CBB’s steps ‘effective’ in easing pandemic impact on retail banks

MANAMA: The adverse effects of Covid-19 and low oil prices are seen triggering an accelerated decline in profitability of domestic retail banks in Bahrain, says S&P Global Ratings.

However, under the base-case scenario of the ratings agency, such deterioration (lower real estate prices and weakened asset quality) would occur toward the end of 2020, when regulatory forbearance measures are lifted, and should remain broadly manageable.

The Central Bank of Bahrain’s measures to ease Covid-19 impact have been effective so far, said S&P in a report yesterday.

It relaxed various prudential requirements and asked banks to defer instalments for six months to help the country’s private and retail sectors cope with the sharp weakening in their operating environment.

Data entries
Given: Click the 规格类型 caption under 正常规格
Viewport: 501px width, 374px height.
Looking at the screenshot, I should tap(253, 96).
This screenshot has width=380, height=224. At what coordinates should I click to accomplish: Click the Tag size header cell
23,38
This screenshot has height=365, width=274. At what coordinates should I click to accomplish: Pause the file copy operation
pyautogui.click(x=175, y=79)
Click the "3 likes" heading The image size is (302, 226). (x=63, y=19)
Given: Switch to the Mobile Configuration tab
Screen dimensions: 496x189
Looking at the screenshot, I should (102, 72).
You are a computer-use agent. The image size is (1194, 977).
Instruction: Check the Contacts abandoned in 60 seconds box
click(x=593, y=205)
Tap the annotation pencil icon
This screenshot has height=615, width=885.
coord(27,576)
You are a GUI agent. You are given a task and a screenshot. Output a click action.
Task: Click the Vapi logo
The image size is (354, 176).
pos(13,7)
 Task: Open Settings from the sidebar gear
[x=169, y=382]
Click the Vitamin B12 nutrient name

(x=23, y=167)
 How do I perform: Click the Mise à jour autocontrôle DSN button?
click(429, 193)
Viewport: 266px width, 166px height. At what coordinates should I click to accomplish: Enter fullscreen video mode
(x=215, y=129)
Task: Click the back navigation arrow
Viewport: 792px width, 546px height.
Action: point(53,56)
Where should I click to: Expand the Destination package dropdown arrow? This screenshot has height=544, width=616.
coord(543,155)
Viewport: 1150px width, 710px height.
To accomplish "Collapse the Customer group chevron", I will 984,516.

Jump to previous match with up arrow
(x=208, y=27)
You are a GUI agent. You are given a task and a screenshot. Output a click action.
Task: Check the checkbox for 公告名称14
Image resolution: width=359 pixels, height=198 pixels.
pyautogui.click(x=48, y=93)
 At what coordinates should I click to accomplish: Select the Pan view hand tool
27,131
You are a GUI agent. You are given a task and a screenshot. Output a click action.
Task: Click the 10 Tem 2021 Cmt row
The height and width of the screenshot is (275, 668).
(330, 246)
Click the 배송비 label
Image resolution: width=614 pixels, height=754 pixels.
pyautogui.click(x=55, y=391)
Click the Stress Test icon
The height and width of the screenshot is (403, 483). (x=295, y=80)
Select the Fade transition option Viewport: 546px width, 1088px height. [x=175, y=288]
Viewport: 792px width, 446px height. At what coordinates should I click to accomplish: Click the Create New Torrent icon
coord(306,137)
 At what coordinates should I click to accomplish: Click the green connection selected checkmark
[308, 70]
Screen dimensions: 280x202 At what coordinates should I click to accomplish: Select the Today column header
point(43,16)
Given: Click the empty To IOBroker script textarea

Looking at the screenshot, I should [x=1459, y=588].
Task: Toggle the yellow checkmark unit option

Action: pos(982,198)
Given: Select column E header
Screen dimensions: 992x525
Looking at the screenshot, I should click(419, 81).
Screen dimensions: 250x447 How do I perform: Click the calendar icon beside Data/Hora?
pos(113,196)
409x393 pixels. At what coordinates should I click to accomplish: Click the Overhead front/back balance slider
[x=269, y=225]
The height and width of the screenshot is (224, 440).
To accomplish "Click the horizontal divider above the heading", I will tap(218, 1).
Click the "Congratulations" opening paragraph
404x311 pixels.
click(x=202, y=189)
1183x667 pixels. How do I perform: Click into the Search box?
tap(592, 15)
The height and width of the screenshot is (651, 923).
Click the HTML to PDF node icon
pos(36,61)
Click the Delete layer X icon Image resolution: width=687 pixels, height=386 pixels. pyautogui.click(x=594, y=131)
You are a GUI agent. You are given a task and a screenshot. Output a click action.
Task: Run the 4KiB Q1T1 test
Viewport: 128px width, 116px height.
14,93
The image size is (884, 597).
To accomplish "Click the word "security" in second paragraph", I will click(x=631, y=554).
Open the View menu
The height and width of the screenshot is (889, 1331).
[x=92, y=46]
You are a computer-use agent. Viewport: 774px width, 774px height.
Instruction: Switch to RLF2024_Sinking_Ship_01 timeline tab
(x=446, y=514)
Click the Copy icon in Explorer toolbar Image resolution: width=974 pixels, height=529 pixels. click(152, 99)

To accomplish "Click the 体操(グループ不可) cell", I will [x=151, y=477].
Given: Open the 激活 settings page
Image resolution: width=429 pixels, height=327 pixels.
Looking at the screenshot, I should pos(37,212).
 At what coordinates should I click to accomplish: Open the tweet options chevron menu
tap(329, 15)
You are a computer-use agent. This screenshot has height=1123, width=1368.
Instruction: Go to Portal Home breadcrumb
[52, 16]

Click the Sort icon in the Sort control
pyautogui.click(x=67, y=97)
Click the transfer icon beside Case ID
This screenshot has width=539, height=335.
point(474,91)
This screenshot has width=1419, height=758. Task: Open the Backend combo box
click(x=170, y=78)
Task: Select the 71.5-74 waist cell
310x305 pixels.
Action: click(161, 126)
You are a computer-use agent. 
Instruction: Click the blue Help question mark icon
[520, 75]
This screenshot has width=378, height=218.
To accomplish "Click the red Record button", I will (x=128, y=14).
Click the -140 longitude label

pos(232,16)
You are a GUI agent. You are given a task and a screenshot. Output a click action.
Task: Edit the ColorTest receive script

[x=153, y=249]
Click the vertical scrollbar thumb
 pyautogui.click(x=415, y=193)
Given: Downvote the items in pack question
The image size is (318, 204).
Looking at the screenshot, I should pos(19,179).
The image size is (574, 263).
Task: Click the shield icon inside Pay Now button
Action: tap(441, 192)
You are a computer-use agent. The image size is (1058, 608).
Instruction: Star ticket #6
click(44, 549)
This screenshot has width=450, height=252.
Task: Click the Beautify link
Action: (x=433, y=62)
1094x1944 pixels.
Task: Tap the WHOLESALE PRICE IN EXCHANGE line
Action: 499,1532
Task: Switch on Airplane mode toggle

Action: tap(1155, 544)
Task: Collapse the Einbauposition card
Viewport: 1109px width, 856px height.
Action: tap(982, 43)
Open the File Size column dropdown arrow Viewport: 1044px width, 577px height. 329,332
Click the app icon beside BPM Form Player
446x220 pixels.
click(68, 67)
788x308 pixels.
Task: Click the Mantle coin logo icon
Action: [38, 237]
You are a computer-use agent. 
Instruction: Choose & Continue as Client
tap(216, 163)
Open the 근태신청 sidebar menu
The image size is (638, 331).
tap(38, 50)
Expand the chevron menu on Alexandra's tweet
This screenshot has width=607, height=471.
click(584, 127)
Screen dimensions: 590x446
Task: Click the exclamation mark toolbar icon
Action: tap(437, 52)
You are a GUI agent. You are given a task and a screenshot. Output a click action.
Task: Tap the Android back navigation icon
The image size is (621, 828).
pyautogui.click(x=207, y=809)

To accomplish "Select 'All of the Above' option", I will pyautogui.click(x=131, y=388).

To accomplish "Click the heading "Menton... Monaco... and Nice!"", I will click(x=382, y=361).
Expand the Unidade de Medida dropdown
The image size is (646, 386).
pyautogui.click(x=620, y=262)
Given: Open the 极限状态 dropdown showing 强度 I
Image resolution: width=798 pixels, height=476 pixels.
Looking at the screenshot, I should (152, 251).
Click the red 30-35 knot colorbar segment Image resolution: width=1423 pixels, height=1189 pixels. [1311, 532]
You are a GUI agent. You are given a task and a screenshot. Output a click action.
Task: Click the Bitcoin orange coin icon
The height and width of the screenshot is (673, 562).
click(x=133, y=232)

> [EXERCISE] Please echo the part of the news report on the central bank's pandemic measures for Bahrain's retail banks that starts at "MANAMA: The adverse" and ends at "S&P Global Ratings.", word for word.

> [ANSWER]
MANAMA: The adverse effects of Covid-19 and low oil prices are seen triggering an accelerated decline in profitability of domestic retail banks in Bahrain, says S&P Global Ratings.